Updated: Feb 10, 2022

Outfit deets: Bodysuit- Online purchase (circa 2017) $7

Belt- Thrifted, Ksh.450

Skirt- Thrifted, Ksh.800

Shoes- Thrifted, Ksh.400


One vow I made when I finally accepted Jesus (cause I was a runner, okay?) and forsook all others was that I would NEVER reject those who are struggling with sin. I vowed never to be the person that makes trying people give up on Jesus because of His ‘followers’; count me out. I made bitter vows that I intend to keep because I have been to the gutter and back.


I felt pretty cool in black on that day. It should be the new black!

This is an open letter to you, trying soul;


I know how it feels to struggle with secret sin. Yes, the sin that you just can’t seem to shake away when the door is closed. I know how it feels to fail time and time again to the point of burn out.

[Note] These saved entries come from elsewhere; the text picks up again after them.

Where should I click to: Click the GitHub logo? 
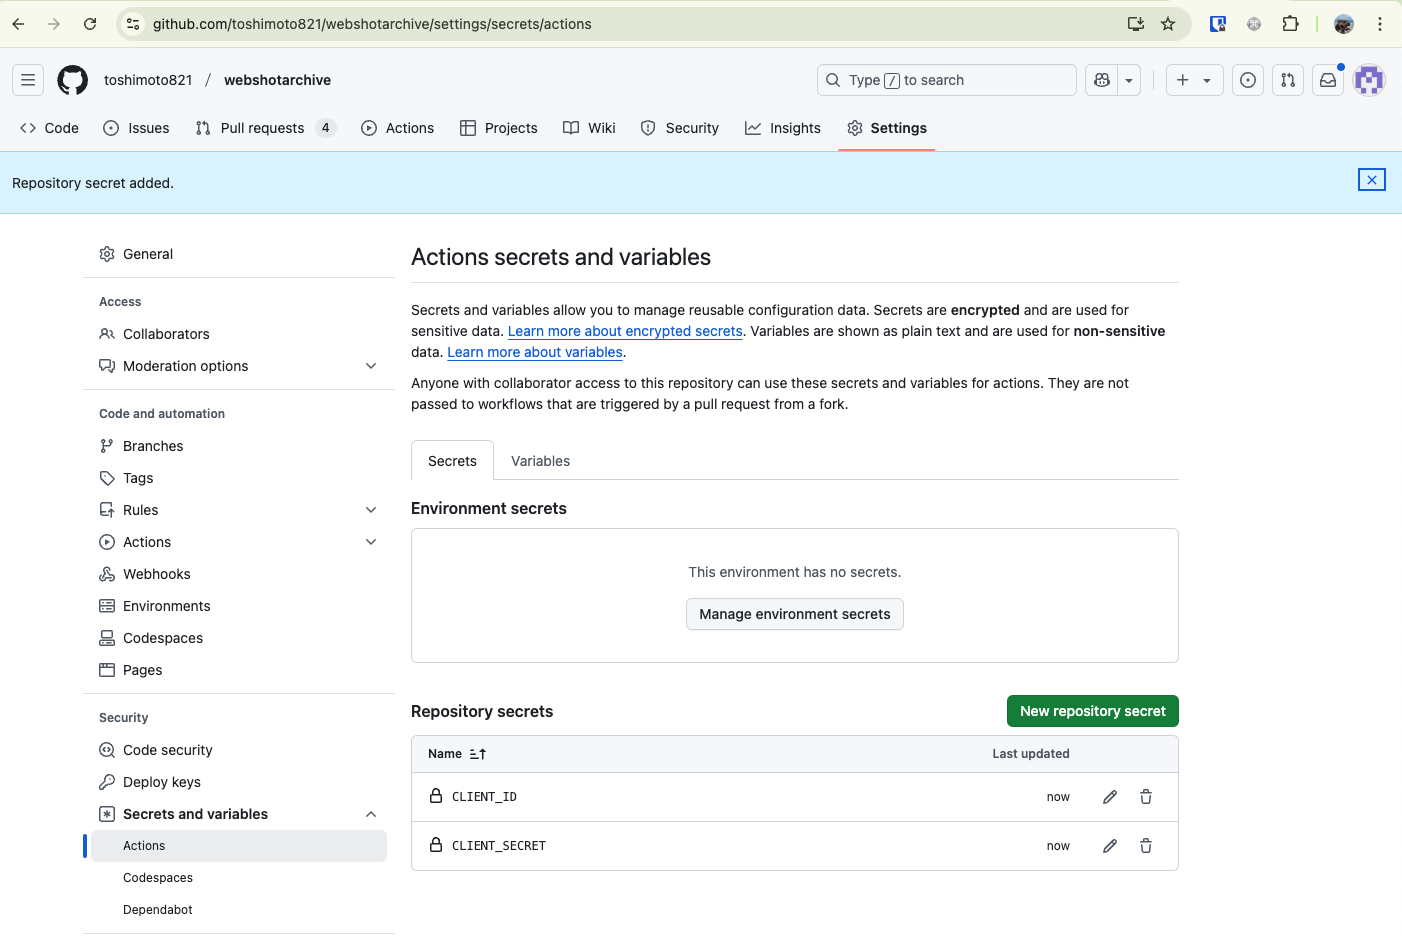pyautogui.click(x=72, y=80)
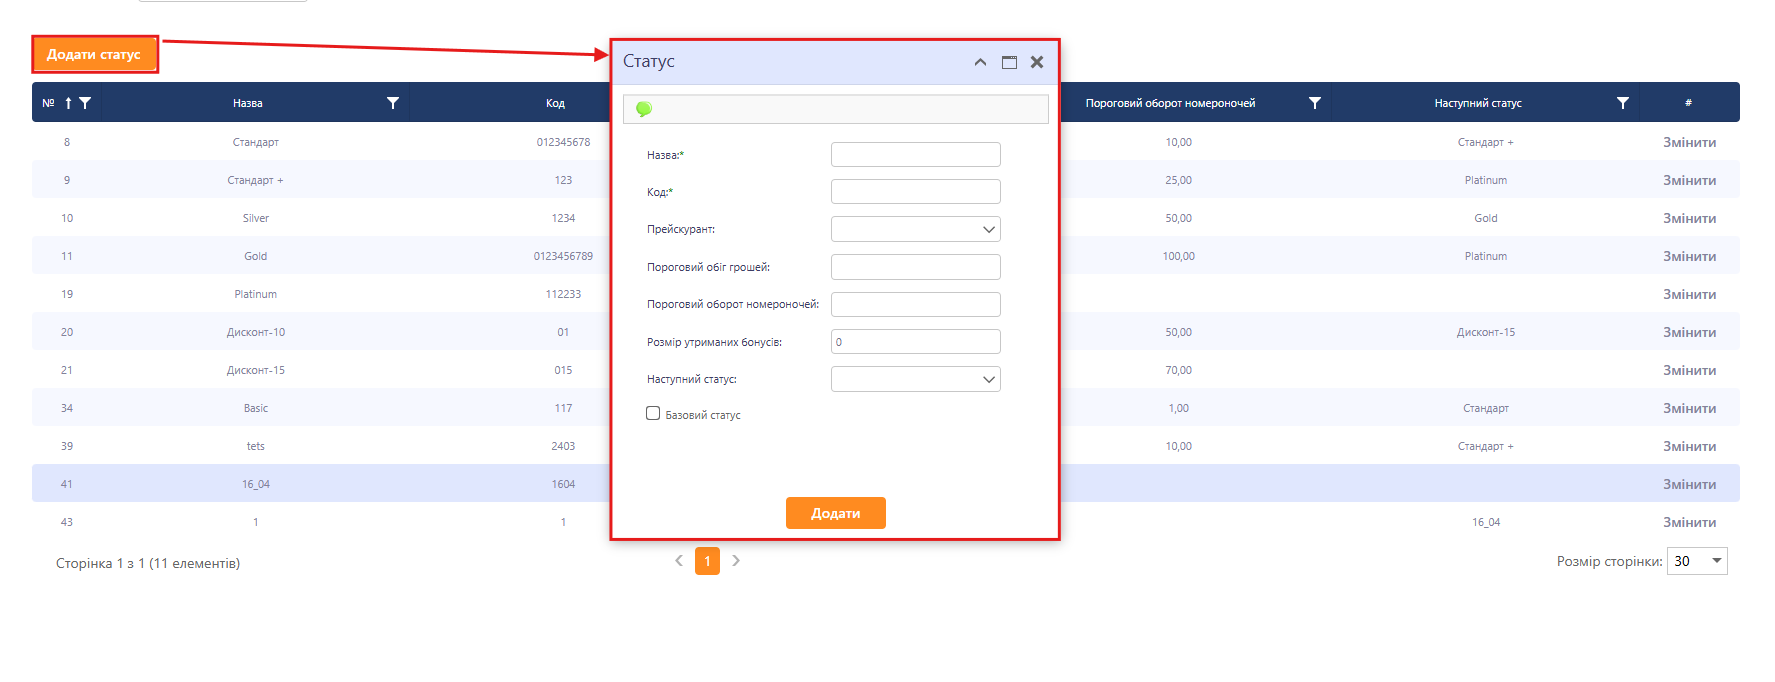
Task: Go to next page arrow
Action: click(x=736, y=561)
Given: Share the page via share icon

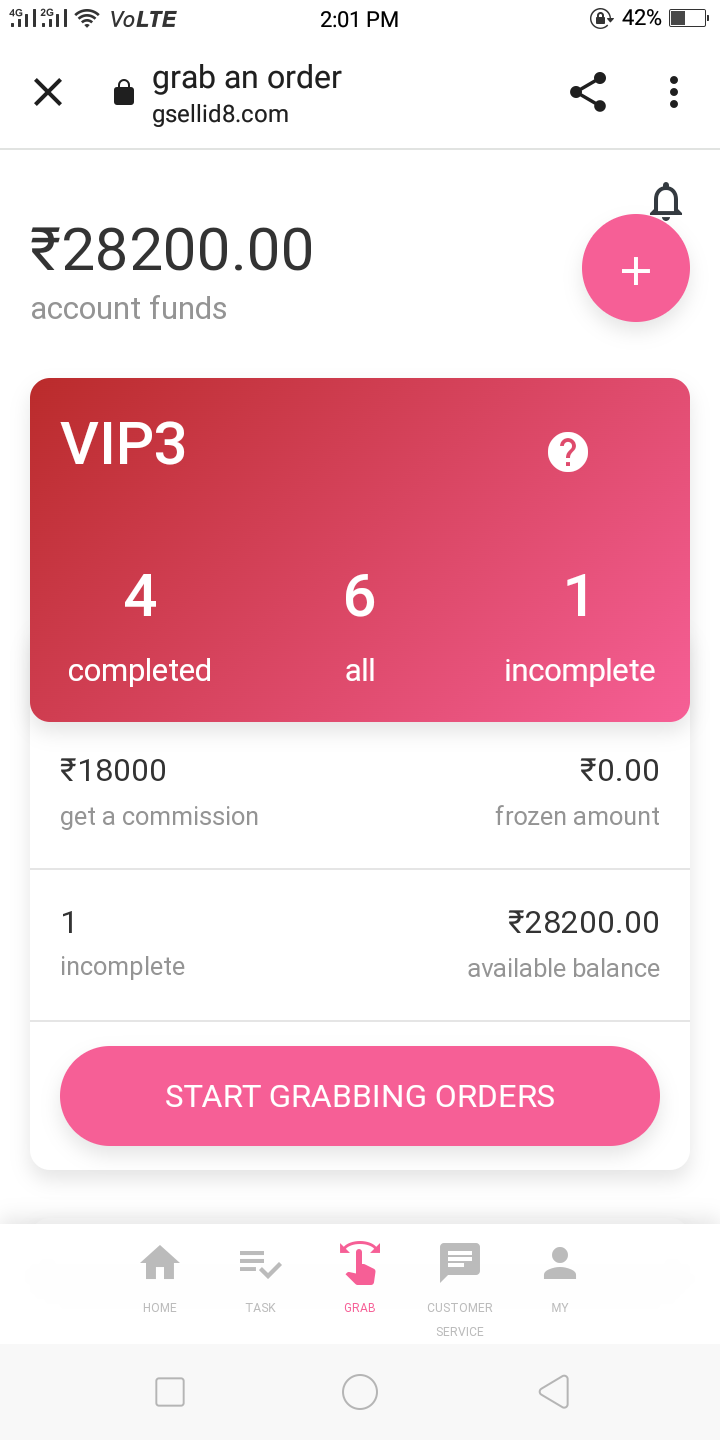Looking at the screenshot, I should click(x=588, y=92).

I understand how it feels to reside to fate and say, “I will go to hell anyway”. I know how it feels because I too was just like you.


I get it. I have known child abuse in physical, emotional, sexual, verbal ways. I know how it wrecks your mind. It morphs love into lust and you no longer know how a healthy love feels so you reject every good thing before it rejects you. You feel unworthy. They used you, abused you and left you lying there-wondering if that was the best you could ever be. I understand you, because I too, I was just like you.

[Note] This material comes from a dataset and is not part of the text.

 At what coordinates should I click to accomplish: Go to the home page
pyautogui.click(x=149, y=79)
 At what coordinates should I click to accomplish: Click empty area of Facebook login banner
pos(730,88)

Girl, I feel the pain of manipulation and rejection from those that claim to love you ‘to death’ yet drive you to death by their actions. I understand with the sensitivity of my own heart how a man who says he cares for you can manipulate you out of your sane mind. ‘He knows you better than yourself’. Or so he wants you to think so that you fit right into his grasp, so that he can squeeze from you whenever he deems fit. I know, because I too I was just like you.


I know how it is to be a black sheep. To be cursed out of a holy temple because you make (grave/unforgiveable?) mistakes. I can laugh now, but I almost died then. I get you. I was just like you once, twice and many times over. I survived.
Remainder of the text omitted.